**Problem to work on**
Could you set down only the lines from the one including "Image resolution: width=1280" to the end of the records below, inclusive and exact, leaving pictures out?

**Provided data**
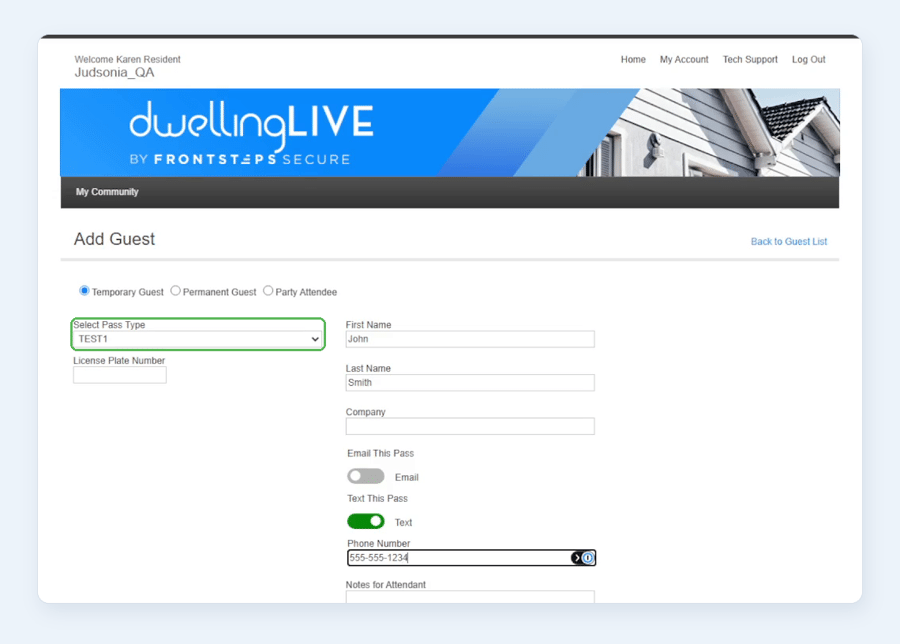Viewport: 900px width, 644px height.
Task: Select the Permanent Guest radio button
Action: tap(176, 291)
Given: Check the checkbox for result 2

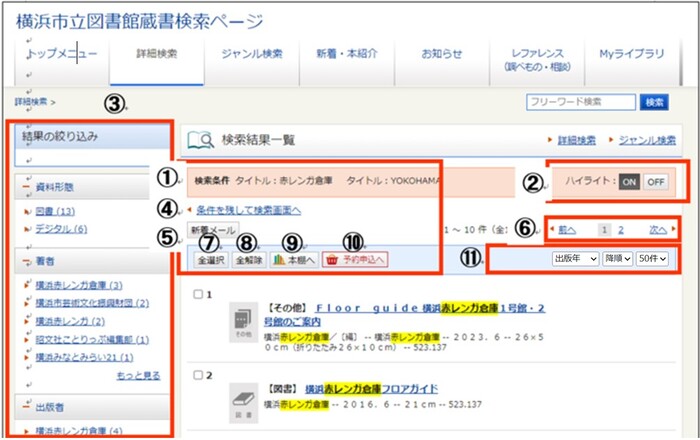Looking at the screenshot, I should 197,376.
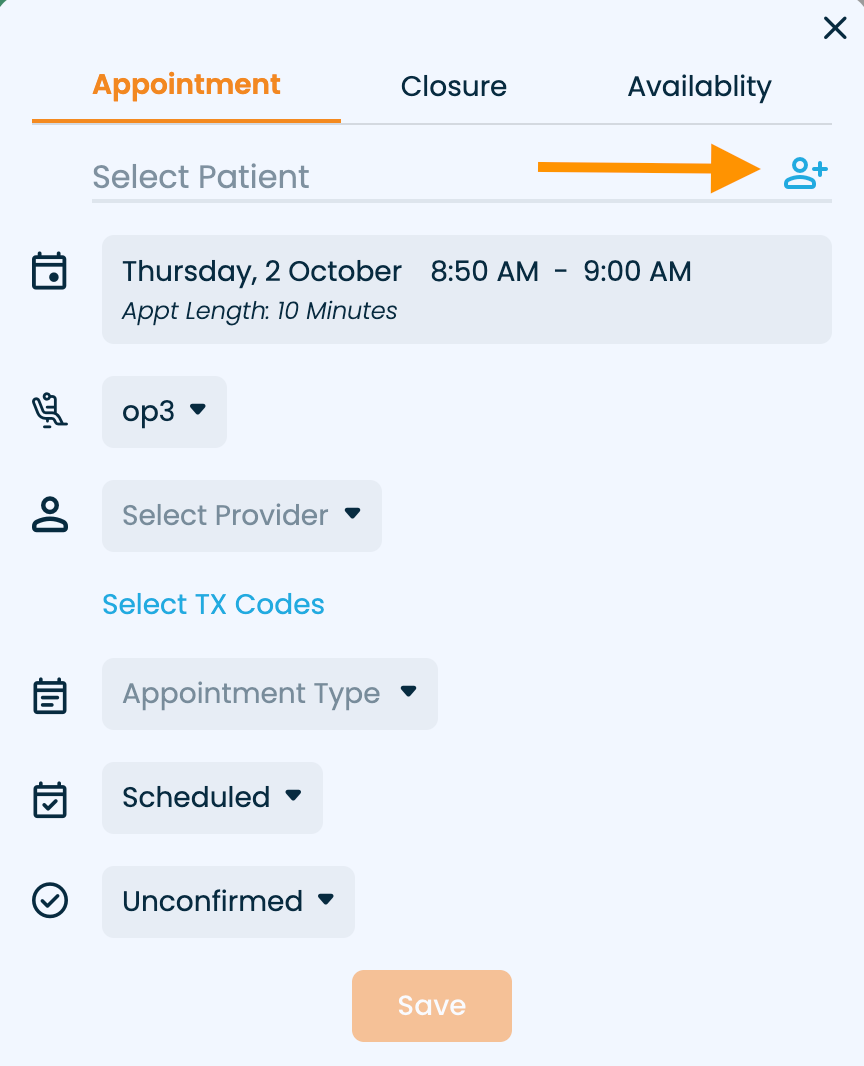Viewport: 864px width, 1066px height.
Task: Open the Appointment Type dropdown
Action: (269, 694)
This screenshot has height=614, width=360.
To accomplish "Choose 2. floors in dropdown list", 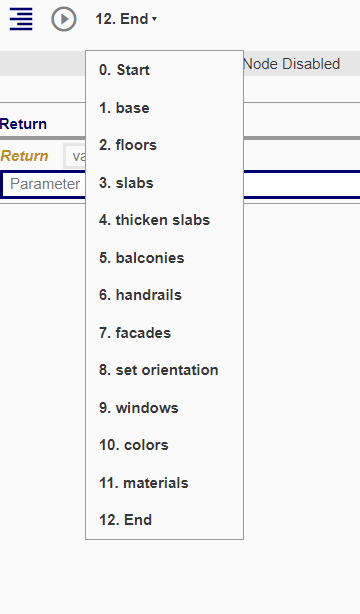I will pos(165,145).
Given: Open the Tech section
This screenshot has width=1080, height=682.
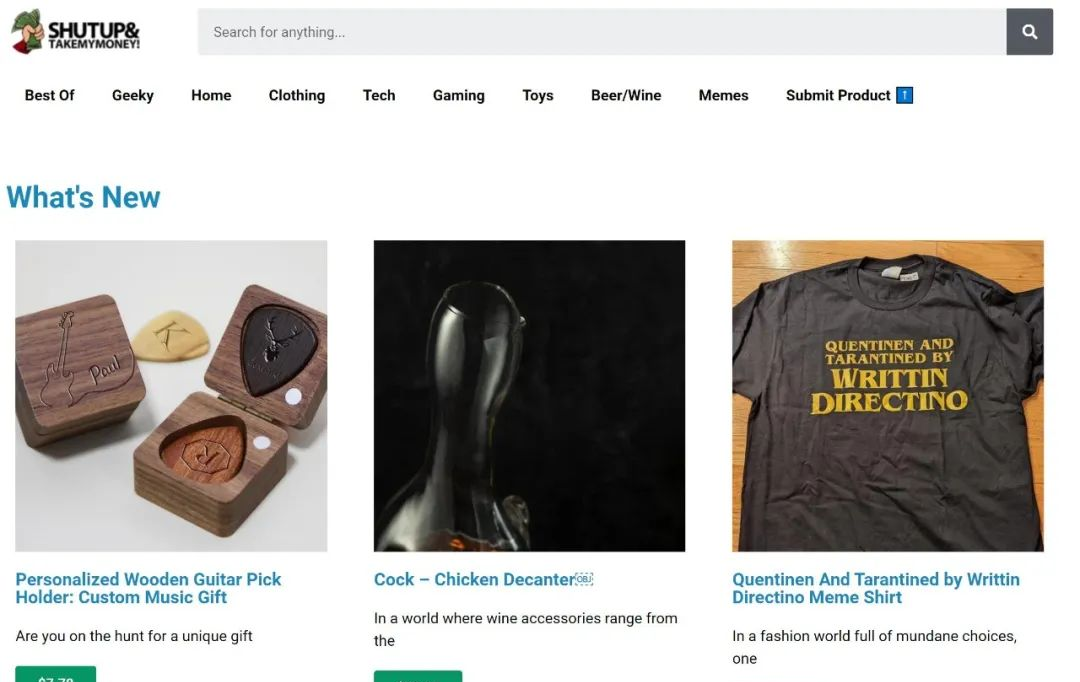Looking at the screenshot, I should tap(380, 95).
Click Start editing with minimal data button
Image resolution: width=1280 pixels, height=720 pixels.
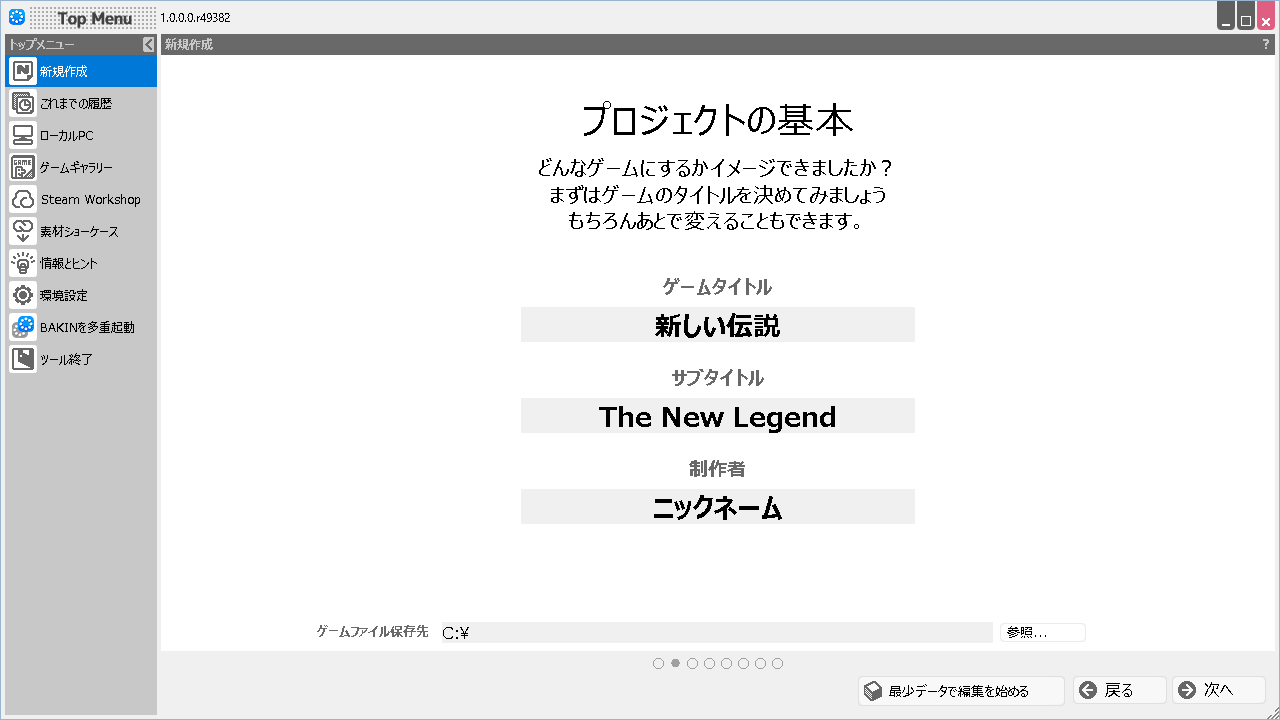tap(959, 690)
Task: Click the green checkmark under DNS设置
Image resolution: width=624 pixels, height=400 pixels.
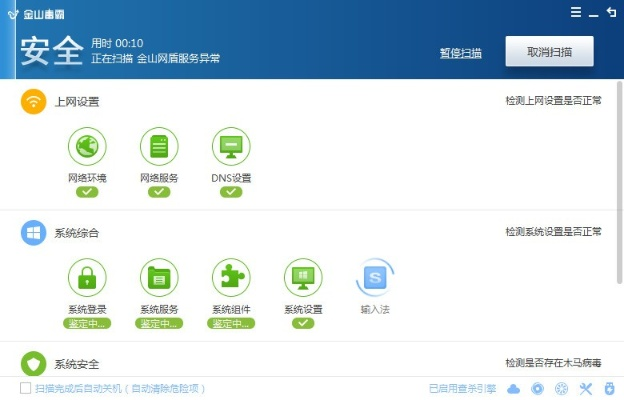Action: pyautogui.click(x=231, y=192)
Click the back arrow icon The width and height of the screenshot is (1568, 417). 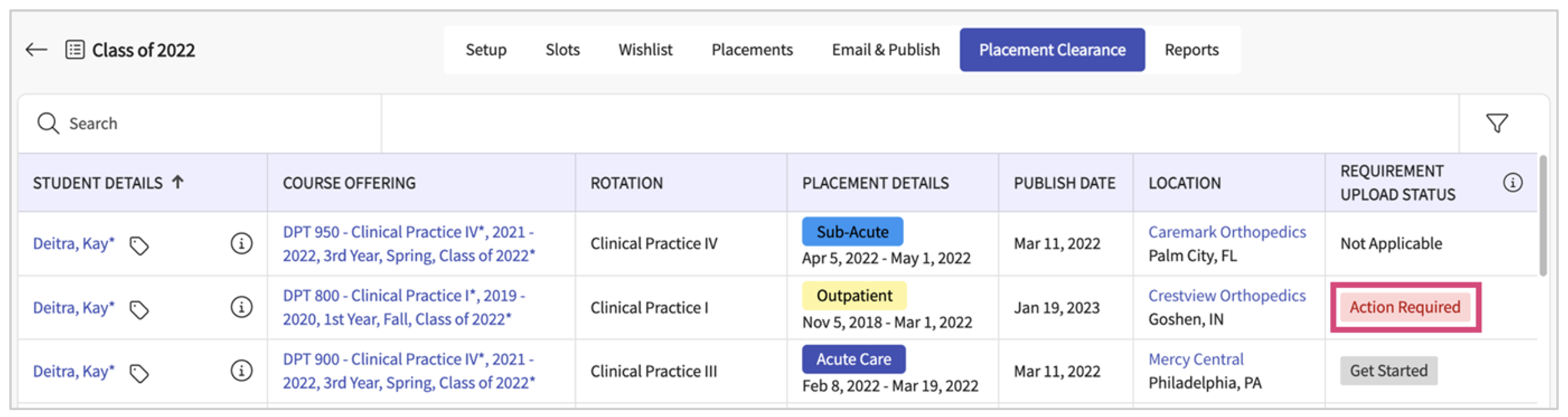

**Answer for this exercise**
Image resolution: width=1280 pixels, height=720 pixels.
tap(959, 690)
Task: Click the green checkmark under DNS设置
Image resolution: width=624 pixels, height=400 pixels.
Action: pyautogui.click(x=231, y=192)
Click the back arrow icon The width and height of the screenshot is (1568, 417). 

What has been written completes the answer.